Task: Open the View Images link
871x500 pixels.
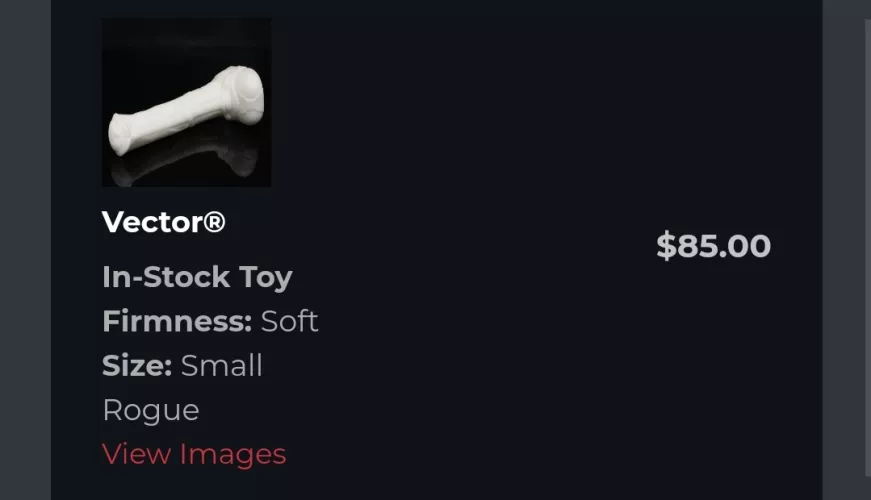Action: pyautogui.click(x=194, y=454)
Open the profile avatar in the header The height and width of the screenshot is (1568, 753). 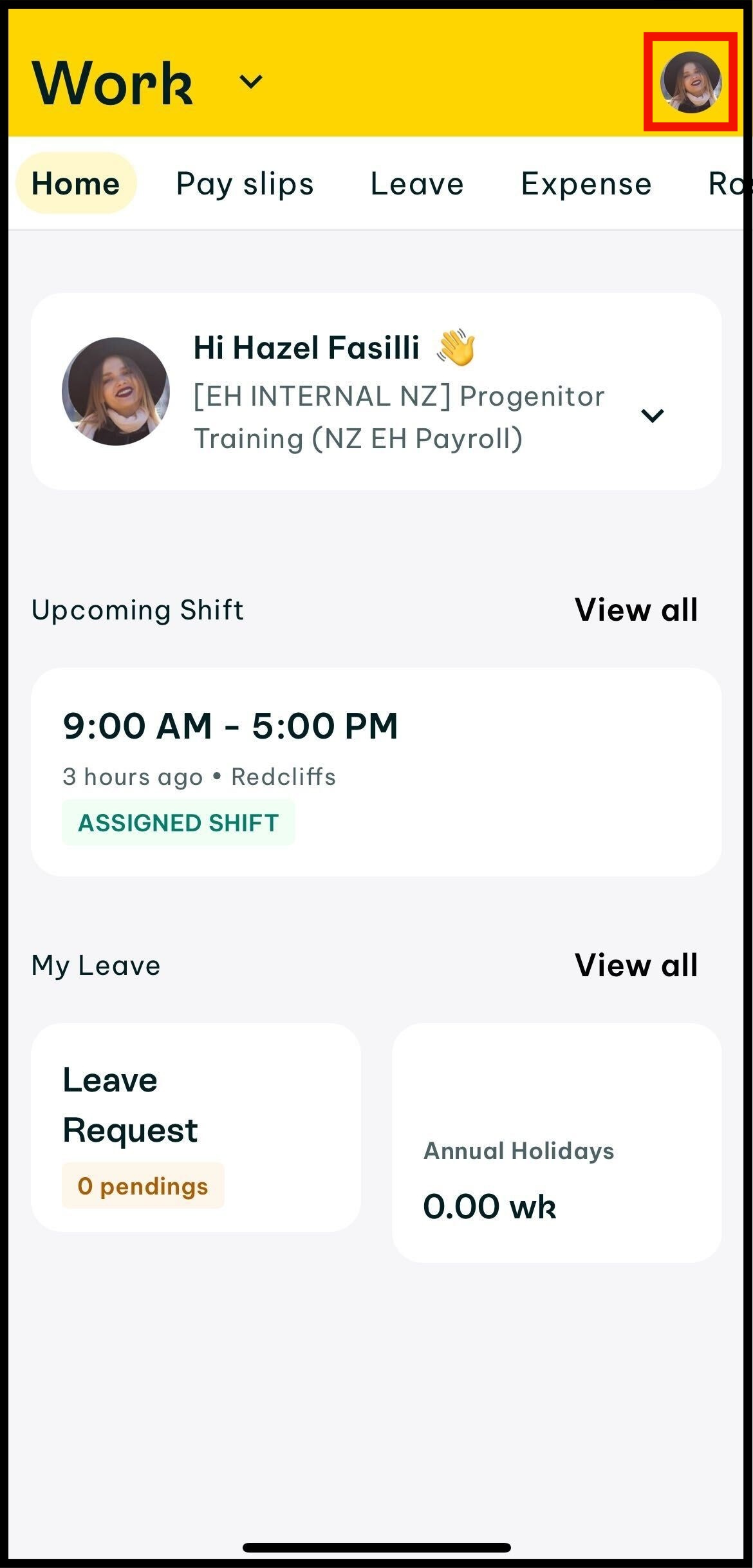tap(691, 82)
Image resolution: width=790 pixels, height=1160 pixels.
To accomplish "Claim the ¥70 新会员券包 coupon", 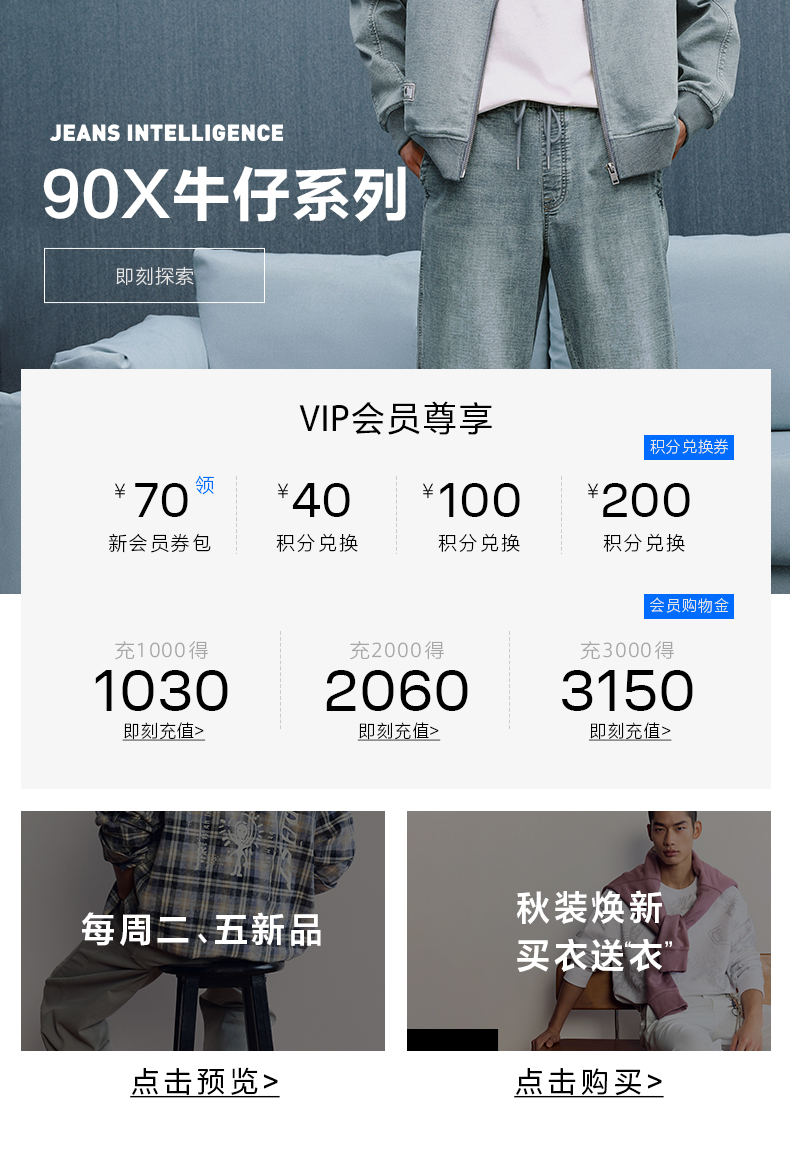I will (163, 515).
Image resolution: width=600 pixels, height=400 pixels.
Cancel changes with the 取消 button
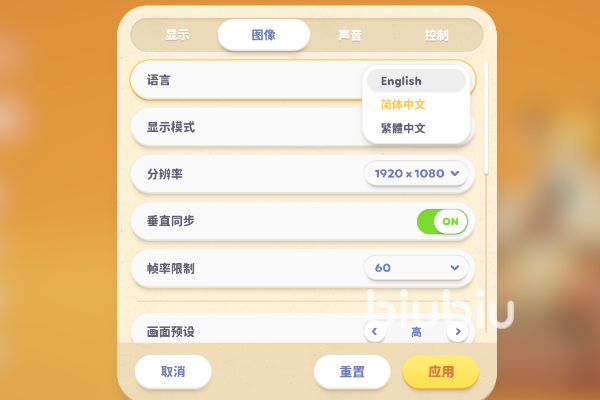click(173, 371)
_ _ _ _ _
> What you are asked to do: Copy the records from the line with "Image resolution: width=600" through the end of the records, changing "changes" to "edits" and keeping everything else the same. Leave out the pictures.

> The response:
Image resolution: width=600 pixels, height=400 pixels.
Cancel edits with the 取消 button
click(173, 371)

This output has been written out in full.